Destacamos as experiências de Bianchetti (2022) em grupos de orientação como consolidação da práxis orientadora na Pós-Graduação em Educação, envolvendo eventos como: encontros de estudos/discussão teórica; discussão sobre pesquisas em andamento; produção de artigos científicos; participação em eventos/apresentação de trabalhos; apresentação e discussão dos trabalhos e projetos de pesquisas de bolsistas de iniciação à pesquisa - PIBIC -, mestrandos e doutorandos; trabalhos de extensão, cursos, oficinas, formação continuada de professores e alunos.
Considerações finais
A formação do professor pesquisador envolve conhecimento de paradigmas epistemológicos, procedimentos metodológicos, construção de saberes da prática de ensino e vivência da prática da pesquisa. A preocupação com a apropriação de diversos saberes nos processos formativos está associada à possibilidade de múltiplas atuações do professor, inclusive a atuação como pesquisador.

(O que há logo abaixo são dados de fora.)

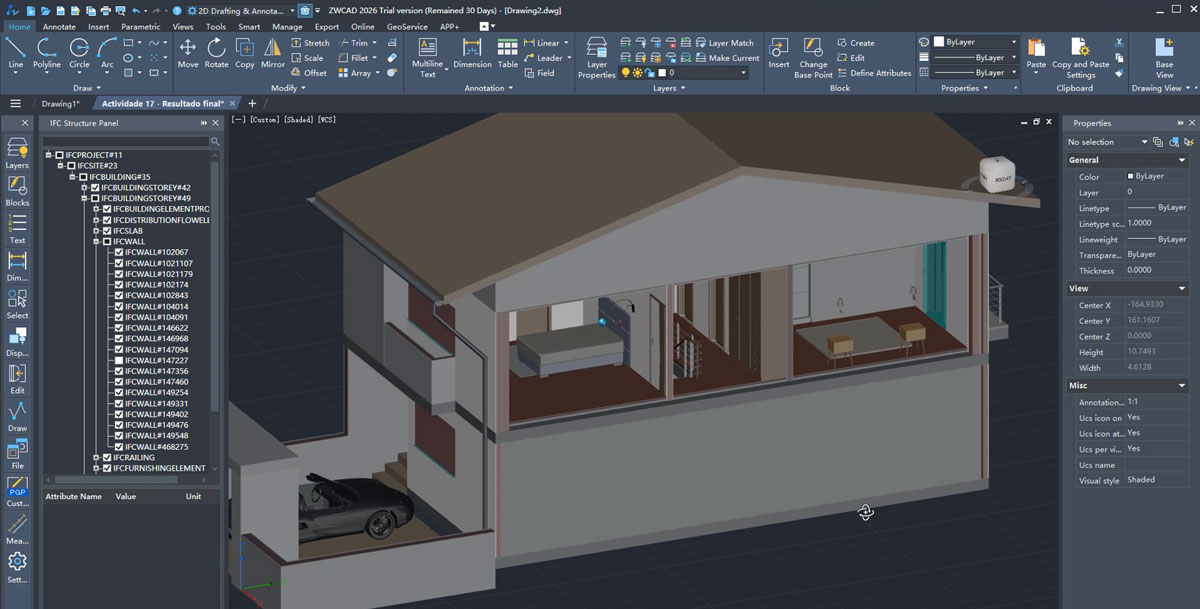The image size is (1200, 609).
Task: Select the Dimension annotation tool
Action: (x=472, y=52)
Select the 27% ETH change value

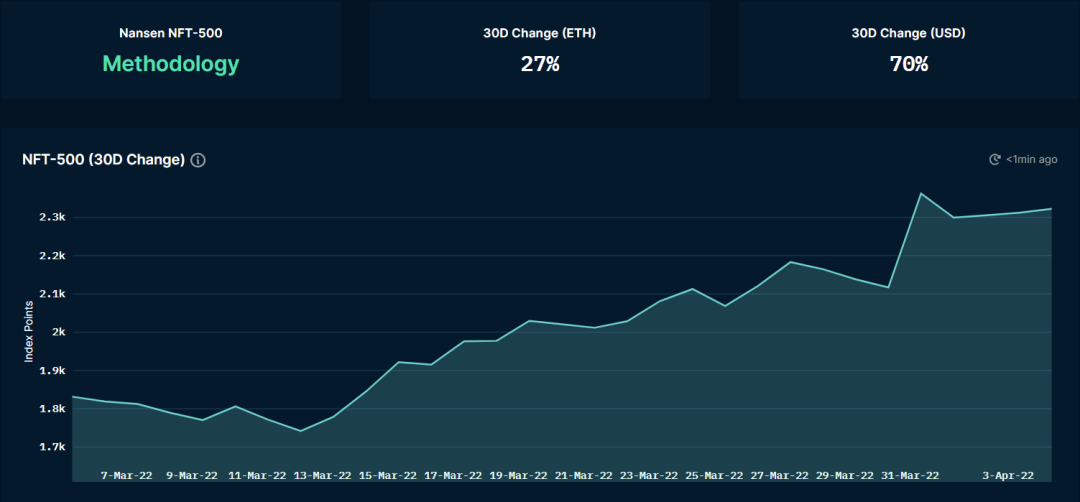pos(540,64)
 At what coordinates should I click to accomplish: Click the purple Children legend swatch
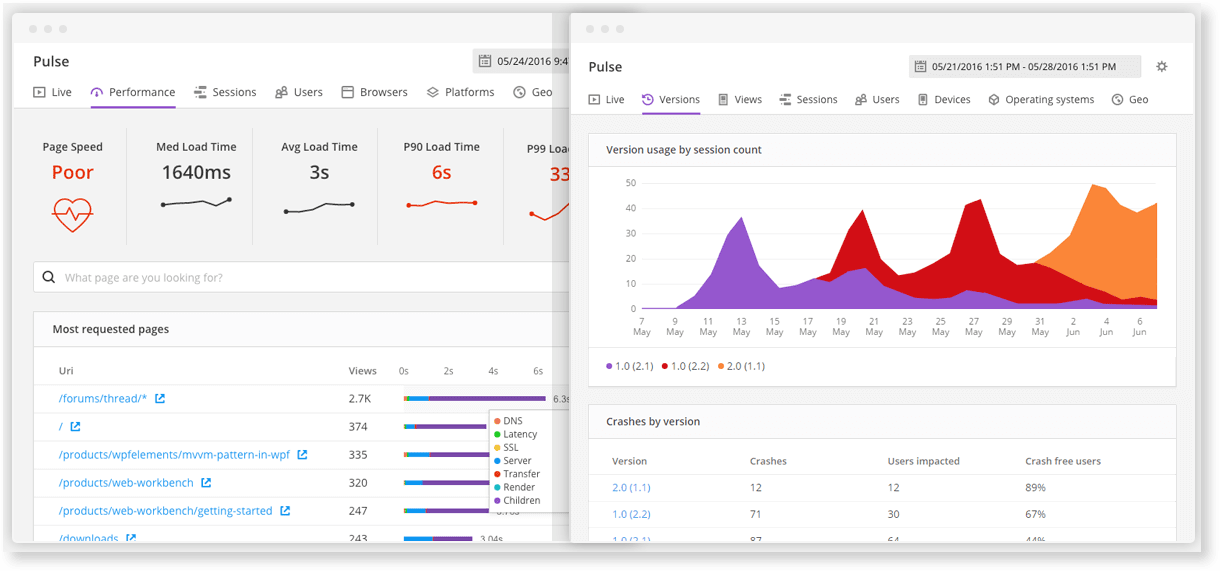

Todas as ações educativas exigem respeito ao outro, à diversidade, aos valores. Logo, exigem ética. Os processos formativos são responsáveis pela construção da identidade ética do professor. A identidade ética do professor e do professor-pesquisador é influenciada por modelos de comportamento e por uma vasta oportunidade de reflexões acerca das possibilidades de se escolher e assumir um comportamento ético em todas as formas de atuação.
O status de pesquisador ético está associado à formação ética para a pesquisa. As discussões acerca da ética e da integridade na pesquisa têm produzido ações educativas relevantes nas IES, mas ainda não está presente como unidade curricular em todos os cursos de formação de professores. Na formação inicial, essa temática quase não se apresenta, mesmo quando o cenário da Graduação também patrocina múltiplos espaços de contato com a pesquisa (Pibic, projetos de extensão etc.). As pesquisas que fizeram esse levantamento na Pós-Graduação também identificaram inconsistência na apresentação do tema e ausência de discussão em torno do tema em todas as atividades envolvendo a produção acadêmica.
As Comissões de Integridade na Pesquisa (CIP) e Comitês de Ética na Pesquisa (CEP) ligados às IES podem incentivar, de modo permanente, a cultura da integridade ética na pesquisa, promover cursos livres, campanhas de conscientização de prevenção, além da elaboração de material educativo sobre boas práticas de pesquisa: cartilhas, vídeos e minicursos endereçados aos estudantes de Graduação e de Pós-Graduação.
Os componentes curriculares dos PPGEs devem apresentar de forma explícita questões envolvendo pesquisa na Pós-Graduação: orientação de práticas relacionadas a métodos de coleta e de preservação de dados de pesquisa e ao uso de ferramentas estatísticas para interpretá-las; boas práticas obedecendo às recomendações feitas pelo CEP da instituição; disponibilização de ferramentas online para prevenção do plágio; gerenciamento dos dados da pesquisa (curadoria); protocolos de ética em pesquisa; direitos autorais e patrimoniais.
Os materiais produzidos pela ANPEd acerca da ética na pesquisa devem ser utilizados tanto para nortear o desenvolvimento de pesquisas bem como para fundamentar e ampliar a discussão em torno do tema e fortalecer ações que possam promover a autonomia de um sistema de revisão ética próprio para a Pesquisa Educacional.